箔一は、最新の技術を文化財保全に役立てます。金碧障壁画(襖や、屏風などに描かれた絵)や、名画と言われる作品を後世に残すため、文化財保全活動に取り組んでいます。当時の技法を用いた完全修復や、デジタルと現代の職人技を使った復元を行い、経年劣化が進み、永く後世に残す事が難しいとされる安土桃山時代から江戸期の障壁画を後世に伝える社外活動にも取り組んでいます。

日本美術の礎となる名品を、後世に伝えるために

金碧障壁画は、金箔(きんぱく)を押し、その上に絵を描いた障壁画です。権力誇示の象徴として権力者に後押しされた絵師たちが贅の限りをつくし豪華絢爛に描いた障壁画は、日本のみならず世界に「日本美術」のレベルの高さを示した大変貴重な文化財です。これらの文化遺産は、歴史を経るにつれ劣化し、当時の風合いを残す事は大変困難です。また、多くの人の目に触れるような機会をつくるということは、紫外線や、空気、湿気などの影響により劣化を進行させます。
数百年もの時を超え受け継がれてきた美しさを、後世に伝えるために、現代のデジタル技術による最高レベルの技法と、永く継承されてきた伝統の職人技をあわせることで、高精細の複製品をつくり上げました。複製品は保存される現物に代わり、展覧会を行うなどより多くの人の目に触れる機会を作る役割を担っています。また原画は当時の技術を研究し、修復することで後世に美しいまま残していくだけでなく、その当時の技術を修学し、その技術を継承することに努めています。これら文化財保全活動を通じて、箔一は日本美術の礎となる名品を、後世に伝えていきたいと考えています。

NPOを通じたデジタルアーカイブ事業支援

NPO法人「金沢国際文化交流研究所」は、デジタル技術と金沢箔の伝統工芸の技を用いて貴重な文化財を保存するため、美術、歴史などの多岐にわたる分野から専門家が参加して、調査研究を行い、活性化することを目的に設立されました。
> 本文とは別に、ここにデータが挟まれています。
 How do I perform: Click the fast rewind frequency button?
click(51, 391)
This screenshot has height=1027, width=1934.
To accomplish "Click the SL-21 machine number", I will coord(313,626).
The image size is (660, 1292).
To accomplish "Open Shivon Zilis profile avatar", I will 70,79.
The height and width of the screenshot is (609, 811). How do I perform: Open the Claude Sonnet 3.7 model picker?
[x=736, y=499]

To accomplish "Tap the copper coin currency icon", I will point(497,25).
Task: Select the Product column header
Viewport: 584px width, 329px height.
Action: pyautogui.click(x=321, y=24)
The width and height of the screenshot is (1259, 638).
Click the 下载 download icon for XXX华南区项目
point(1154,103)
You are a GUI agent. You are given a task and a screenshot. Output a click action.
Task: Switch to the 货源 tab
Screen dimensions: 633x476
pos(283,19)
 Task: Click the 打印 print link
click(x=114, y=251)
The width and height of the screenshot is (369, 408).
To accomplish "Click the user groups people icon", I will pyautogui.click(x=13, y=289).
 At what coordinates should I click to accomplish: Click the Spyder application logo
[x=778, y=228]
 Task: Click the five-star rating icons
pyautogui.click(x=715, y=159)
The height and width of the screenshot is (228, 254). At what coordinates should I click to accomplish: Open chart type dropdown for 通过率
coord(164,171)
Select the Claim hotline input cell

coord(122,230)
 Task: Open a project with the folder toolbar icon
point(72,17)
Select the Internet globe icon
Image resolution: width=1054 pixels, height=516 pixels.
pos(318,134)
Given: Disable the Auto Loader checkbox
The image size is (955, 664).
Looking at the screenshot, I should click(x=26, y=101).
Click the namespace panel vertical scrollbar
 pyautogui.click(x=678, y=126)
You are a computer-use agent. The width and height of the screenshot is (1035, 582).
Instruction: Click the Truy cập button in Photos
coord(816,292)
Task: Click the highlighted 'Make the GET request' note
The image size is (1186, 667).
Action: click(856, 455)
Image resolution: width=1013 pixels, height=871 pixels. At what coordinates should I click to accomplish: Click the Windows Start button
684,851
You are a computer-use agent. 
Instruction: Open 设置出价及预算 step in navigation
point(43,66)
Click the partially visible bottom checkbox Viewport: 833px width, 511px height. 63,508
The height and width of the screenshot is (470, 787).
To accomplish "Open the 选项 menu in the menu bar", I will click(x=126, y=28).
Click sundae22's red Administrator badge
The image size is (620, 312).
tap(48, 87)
箔一はこのNPO法人と共にプロジェクトの支援を行っています。
2010年6月、同NPOは、 NPO法人京都文化協会、株式会社キャノンがデジタル技術と伝統工芸の技を用いて文化財の保存に取り組む「綴プロジェクト」と技術協力を行い、長谷川等伯筆の国重要文化財「山水図襖」の高精細複製図の作成に取り組み、仕上げた複製図を京都圓徳院に寄贈しました。 「山水図襖」は2010年度中に、長谷川等伯の故郷にある七尾美術館(石川県七尾市)に寄託される予定で、最先端の技術による複製品が、保存される現物に代わって圓徳院を飾ることとなります。
同年7月に「山水図襖」を含む、日本を代表する琳派、狩野派、長谷川等伯の作品など19作品の高精細複製作品を特別公開する『文化財デジタルアーカイブ展 (金沢21世紀美術館開催)』に特別協力し、多くの方に日本古来の貴重な文化財と接する機会を提供し、新たな日本文化を再認識していただける機会を設けることができました。